WHAT YOU HAVE TO DO: Copy every line of the listing below exactly, without changing anything.

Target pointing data
++++
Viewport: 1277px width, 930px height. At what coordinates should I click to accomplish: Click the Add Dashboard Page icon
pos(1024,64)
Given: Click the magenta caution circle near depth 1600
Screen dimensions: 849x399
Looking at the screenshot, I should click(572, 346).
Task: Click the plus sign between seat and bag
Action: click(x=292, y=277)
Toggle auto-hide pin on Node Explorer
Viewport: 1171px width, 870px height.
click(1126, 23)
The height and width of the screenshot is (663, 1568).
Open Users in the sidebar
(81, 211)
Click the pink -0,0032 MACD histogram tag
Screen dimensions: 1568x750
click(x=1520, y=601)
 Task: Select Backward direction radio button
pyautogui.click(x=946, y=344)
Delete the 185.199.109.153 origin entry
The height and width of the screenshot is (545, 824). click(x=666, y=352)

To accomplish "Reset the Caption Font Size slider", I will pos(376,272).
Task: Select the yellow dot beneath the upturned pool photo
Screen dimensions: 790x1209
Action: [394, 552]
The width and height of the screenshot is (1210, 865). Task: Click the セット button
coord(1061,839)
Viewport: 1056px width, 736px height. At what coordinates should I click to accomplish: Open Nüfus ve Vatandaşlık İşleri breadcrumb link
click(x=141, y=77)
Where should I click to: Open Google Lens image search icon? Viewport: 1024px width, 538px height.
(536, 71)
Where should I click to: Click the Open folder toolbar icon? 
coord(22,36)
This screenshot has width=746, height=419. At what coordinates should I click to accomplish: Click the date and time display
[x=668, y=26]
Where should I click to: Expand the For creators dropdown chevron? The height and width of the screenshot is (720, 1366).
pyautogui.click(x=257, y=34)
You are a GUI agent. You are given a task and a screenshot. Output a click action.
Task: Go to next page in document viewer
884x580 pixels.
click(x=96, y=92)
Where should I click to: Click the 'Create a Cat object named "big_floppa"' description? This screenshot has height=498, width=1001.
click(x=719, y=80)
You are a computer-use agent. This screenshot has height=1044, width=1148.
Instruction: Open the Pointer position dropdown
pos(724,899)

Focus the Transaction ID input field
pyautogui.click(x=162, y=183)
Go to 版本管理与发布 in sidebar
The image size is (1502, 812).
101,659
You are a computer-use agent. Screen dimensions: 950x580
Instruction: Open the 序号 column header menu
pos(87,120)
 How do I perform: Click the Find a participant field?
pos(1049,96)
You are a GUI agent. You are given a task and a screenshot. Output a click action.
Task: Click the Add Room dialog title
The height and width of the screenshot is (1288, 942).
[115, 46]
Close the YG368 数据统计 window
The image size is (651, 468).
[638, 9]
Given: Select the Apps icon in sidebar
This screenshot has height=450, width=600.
++++
ANSWER TO THIS PROBLEM:
Viewport: 1277px width, 930px height. At what coordinates should I click to accomplish: Click the Add Dashboard Page icon
pos(1024,64)
Given: Click the magenta caution circle near depth 1600
Screen dimensions: 849x399
Looking at the screenshot, I should click(572, 346).
Task: Click the plus sign between seat and bag
Action: click(x=292, y=277)
Toggle auto-hide pin on Node Explorer
Viewport: 1171px width, 870px height.
click(1126, 23)
The height and width of the screenshot is (663, 1568).
Open Users in the sidebar
(81, 211)
Click the pink -0,0032 MACD histogram tag
Screen dimensions: 1568x750
click(x=1520, y=601)
 Task: Select Backward direction radio button
pyautogui.click(x=946, y=344)
Delete the 185.199.109.153 origin entry
The height and width of the screenshot is (545, 824). click(x=666, y=352)

To accomplish "Reset the Caption Font Size slider", I will pos(376,272).
Task: Select the yellow dot beneath the upturned pool photo
Screen dimensions: 790x1209
Action: [394, 552]
The width and height of the screenshot is (1210, 865). Task: Click the セット button
coord(1061,839)
Viewport: 1056px width, 736px height. At what coordinates should I click to accomplish: Open Nüfus ve Vatandaşlık İşleri breadcrumb link
click(x=141, y=77)
Where should I click to: Open Google Lens image search icon? Viewport: 1024px width, 538px height.
(536, 71)
Where should I click to: Click the Open folder toolbar icon? 
coord(22,36)
This screenshot has width=746, height=419. At what coordinates should I click to accomplish: Click the date and time display
[x=668, y=26]
Where should I click to: Expand the For creators dropdown chevron? The height and width of the screenshot is (720, 1366).
pyautogui.click(x=257, y=34)
You are a GUI agent. You are given a task and a screenshot. Output a click action.
Task: Go to next page in document viewer
884x580 pixels.
click(x=96, y=92)
Where should I click to: Click the 'Create a Cat object named "big_floppa"' description? This screenshot has height=498, width=1001.
click(x=719, y=80)
You are a computer-use agent. This screenshot has height=1044, width=1148.
Instruction: Open the Pointer position dropdown
pos(724,899)

Focus the Transaction ID input field
pyautogui.click(x=162, y=183)
Go to 版本管理与发布 in sidebar
The image size is (1502, 812).
101,659
You are a computer-use agent. Screen dimensions: 950x580
Instruction: Open the 序号 column header menu
pos(87,120)
 How do I perform: Click the Find a participant field?
pos(1049,96)
You are a GUI agent. You are given a task and a screenshot. Output a click action.
Task: Click the Add Room dialog title
The height and width of the screenshot is (1288, 942).
[115, 46]
Close the YG368 数据统计 window
The image size is (651, 468).
[638, 9]
Given: Select the Apps icon in sidebar
This screenshot has height=450, width=600.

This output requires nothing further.